Un rapport du MIT publié fin 2025 bouscule le débat sur l'IA et l'emploi. Non, l'apocalypse n'est pas pour demain. Mais 11,7 % des emplois américains sont déjà techniquement automatisables à coût compétitif. Pour les dirigeants français, les chiffres…

Rédaction · 16 avril 2026 à 10h30 · 5 min de lecture · 20 vues

IA et emploi : ce que le rapport MIT Iceberg révèle vraiment
© L'entreprise Intelligente

Un rapport du MIT publié fin 2025 bouscule le débat sur l'IA et l'emploi. Non, l'apocalypse n'est pas pour demain. Mais 11,7 % des emplois américains sont déjà techniquement automatisables à coût compétitif. Pour les dirigeants français, les chiffres sont un outil de pilotage, pas un motif de panique.

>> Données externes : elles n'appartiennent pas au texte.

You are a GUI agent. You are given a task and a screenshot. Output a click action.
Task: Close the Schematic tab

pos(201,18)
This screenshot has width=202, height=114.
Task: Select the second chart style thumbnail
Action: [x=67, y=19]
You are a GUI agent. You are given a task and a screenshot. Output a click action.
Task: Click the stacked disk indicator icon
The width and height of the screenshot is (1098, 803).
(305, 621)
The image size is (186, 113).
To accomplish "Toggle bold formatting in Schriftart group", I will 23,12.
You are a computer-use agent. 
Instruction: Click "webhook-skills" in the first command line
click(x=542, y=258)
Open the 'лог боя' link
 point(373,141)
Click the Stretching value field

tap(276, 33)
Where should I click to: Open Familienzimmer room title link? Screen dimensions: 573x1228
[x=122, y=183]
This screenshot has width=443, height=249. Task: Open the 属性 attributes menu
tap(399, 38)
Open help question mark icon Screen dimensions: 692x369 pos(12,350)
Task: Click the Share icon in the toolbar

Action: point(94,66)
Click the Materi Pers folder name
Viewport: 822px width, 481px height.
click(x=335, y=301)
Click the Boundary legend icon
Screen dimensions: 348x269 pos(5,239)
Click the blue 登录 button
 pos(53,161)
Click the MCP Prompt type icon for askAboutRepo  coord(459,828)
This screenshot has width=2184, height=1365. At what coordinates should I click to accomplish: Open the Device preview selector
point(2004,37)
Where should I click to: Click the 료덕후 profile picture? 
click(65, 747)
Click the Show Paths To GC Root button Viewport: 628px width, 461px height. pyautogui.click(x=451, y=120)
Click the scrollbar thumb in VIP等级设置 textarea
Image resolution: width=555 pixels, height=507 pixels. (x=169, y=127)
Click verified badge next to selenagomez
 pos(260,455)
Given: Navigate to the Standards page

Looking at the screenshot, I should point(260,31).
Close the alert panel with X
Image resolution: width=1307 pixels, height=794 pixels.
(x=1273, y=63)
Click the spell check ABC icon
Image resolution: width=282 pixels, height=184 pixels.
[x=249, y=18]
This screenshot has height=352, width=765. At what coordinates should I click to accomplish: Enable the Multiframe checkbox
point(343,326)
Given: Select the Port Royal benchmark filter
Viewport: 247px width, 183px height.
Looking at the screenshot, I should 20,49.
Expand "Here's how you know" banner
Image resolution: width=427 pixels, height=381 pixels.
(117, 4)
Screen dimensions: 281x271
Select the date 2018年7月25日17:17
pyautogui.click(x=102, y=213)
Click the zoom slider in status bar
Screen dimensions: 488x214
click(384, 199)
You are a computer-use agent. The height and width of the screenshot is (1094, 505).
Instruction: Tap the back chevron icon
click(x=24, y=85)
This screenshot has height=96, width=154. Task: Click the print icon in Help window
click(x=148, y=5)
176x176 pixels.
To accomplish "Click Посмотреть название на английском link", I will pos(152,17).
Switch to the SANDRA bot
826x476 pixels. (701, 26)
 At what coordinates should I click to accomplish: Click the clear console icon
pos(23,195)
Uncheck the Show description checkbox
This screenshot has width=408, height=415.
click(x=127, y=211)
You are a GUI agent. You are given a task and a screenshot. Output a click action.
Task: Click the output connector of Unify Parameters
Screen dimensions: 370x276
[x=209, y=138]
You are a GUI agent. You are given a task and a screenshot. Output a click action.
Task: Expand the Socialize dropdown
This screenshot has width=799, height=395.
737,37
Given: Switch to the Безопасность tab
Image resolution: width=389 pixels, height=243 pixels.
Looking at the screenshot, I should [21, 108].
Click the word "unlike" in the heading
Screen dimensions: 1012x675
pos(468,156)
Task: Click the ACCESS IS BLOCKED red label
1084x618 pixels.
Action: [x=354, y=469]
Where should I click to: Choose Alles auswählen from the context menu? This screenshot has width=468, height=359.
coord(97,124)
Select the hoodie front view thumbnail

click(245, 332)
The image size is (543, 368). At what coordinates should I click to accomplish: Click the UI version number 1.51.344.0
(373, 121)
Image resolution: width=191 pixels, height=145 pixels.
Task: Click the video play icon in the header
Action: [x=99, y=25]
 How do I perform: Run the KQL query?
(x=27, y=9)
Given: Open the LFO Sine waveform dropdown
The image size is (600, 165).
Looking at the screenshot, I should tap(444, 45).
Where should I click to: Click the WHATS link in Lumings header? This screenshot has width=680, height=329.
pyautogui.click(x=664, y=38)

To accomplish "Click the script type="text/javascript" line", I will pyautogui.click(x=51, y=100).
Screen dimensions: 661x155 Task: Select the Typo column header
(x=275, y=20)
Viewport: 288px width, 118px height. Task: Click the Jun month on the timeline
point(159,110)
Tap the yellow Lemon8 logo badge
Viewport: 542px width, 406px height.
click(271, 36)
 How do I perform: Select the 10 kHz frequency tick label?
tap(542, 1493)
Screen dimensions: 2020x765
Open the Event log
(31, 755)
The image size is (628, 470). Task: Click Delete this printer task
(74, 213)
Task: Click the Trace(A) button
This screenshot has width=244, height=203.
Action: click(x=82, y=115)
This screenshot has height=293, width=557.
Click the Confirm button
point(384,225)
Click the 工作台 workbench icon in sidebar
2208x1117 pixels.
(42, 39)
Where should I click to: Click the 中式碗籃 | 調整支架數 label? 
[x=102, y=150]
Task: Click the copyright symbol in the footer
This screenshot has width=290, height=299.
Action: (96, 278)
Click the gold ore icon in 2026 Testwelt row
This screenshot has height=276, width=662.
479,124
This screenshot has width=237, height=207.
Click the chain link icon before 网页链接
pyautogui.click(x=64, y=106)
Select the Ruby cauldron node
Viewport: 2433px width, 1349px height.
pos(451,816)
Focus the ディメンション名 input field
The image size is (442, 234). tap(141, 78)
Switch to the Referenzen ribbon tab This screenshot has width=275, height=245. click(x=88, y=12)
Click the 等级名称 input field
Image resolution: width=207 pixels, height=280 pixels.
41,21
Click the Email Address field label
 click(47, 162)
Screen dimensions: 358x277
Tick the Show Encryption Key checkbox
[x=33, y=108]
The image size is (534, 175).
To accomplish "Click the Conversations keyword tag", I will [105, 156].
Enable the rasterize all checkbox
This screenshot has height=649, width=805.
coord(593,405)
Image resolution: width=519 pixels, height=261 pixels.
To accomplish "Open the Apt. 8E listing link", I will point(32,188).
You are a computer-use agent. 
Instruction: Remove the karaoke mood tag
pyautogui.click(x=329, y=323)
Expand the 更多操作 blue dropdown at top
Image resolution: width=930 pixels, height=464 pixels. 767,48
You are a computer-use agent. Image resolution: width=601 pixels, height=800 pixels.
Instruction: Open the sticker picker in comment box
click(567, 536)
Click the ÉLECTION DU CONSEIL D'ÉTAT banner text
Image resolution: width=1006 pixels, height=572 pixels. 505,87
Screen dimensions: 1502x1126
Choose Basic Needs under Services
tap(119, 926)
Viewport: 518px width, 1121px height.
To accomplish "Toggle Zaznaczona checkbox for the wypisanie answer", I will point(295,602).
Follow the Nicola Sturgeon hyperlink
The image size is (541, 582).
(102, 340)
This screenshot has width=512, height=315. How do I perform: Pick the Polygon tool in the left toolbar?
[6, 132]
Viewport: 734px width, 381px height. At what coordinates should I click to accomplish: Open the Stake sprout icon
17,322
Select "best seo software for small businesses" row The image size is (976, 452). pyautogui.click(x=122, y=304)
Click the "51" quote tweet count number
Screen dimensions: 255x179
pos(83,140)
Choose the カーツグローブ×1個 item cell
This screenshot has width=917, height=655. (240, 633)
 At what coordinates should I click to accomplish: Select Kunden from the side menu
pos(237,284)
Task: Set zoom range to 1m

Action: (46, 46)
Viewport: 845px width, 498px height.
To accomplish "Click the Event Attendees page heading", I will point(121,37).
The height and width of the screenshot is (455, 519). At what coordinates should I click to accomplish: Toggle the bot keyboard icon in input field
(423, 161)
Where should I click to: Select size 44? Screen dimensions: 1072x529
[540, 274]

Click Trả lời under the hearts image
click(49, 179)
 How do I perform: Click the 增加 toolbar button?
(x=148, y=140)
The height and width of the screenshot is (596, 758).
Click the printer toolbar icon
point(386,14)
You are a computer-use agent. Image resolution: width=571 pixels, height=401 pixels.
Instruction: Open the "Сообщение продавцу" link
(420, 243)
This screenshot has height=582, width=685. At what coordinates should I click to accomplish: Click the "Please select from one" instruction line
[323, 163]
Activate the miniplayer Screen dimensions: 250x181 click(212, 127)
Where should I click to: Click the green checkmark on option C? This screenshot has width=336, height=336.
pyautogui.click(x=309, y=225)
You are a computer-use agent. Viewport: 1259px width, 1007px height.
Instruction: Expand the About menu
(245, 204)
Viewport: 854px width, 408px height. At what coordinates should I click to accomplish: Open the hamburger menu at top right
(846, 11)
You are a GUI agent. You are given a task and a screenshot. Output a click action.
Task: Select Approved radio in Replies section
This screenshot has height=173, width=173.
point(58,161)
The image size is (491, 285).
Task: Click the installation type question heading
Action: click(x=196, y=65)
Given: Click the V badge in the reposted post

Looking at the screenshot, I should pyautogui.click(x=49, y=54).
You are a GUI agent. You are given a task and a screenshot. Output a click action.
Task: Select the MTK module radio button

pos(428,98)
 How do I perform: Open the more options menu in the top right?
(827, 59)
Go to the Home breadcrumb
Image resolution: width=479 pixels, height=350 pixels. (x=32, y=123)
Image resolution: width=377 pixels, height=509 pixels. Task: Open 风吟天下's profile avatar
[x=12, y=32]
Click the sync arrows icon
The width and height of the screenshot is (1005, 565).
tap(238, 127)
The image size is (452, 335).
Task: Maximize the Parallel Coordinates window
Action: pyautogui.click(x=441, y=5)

Le MIT et le laboratoire national Oak Ridge ont publié en novembre 2025 les résultats du Project Iceberg, une simulation à grande échelle de l'impact de l'IA sur le marché du travail américain. La conclusion centrale : les systèmes IA actuels sont capables d'exécuter les tâches correspondant à 11,7 % des emplois américains — soit environ 151 millions de postes et 1 200 milliards de dollars de masse salariale — à un coût compétitif par rapport au travail humain.

Le nom « Iceberg » est délibéré. La partie visible de l'adoption IA — concentrée dans les métiers du code et de la tech — ne représente que 2,2 % de la valeur salariale exposée, soit 211 milliards de dollars. C'est ce que les chercheurs appellent le « Surface Index ». Mais sous la surface, les services administratifs, financiers et de santé représentent cinq fois plus : 1 200 milliards de dollars de masse salariale que l'IA est déjà capable de traiter. Ces tâches restent invisibles aux outils de planification traditionnels — et donc aux décisions d'investissement des entreprises et des États.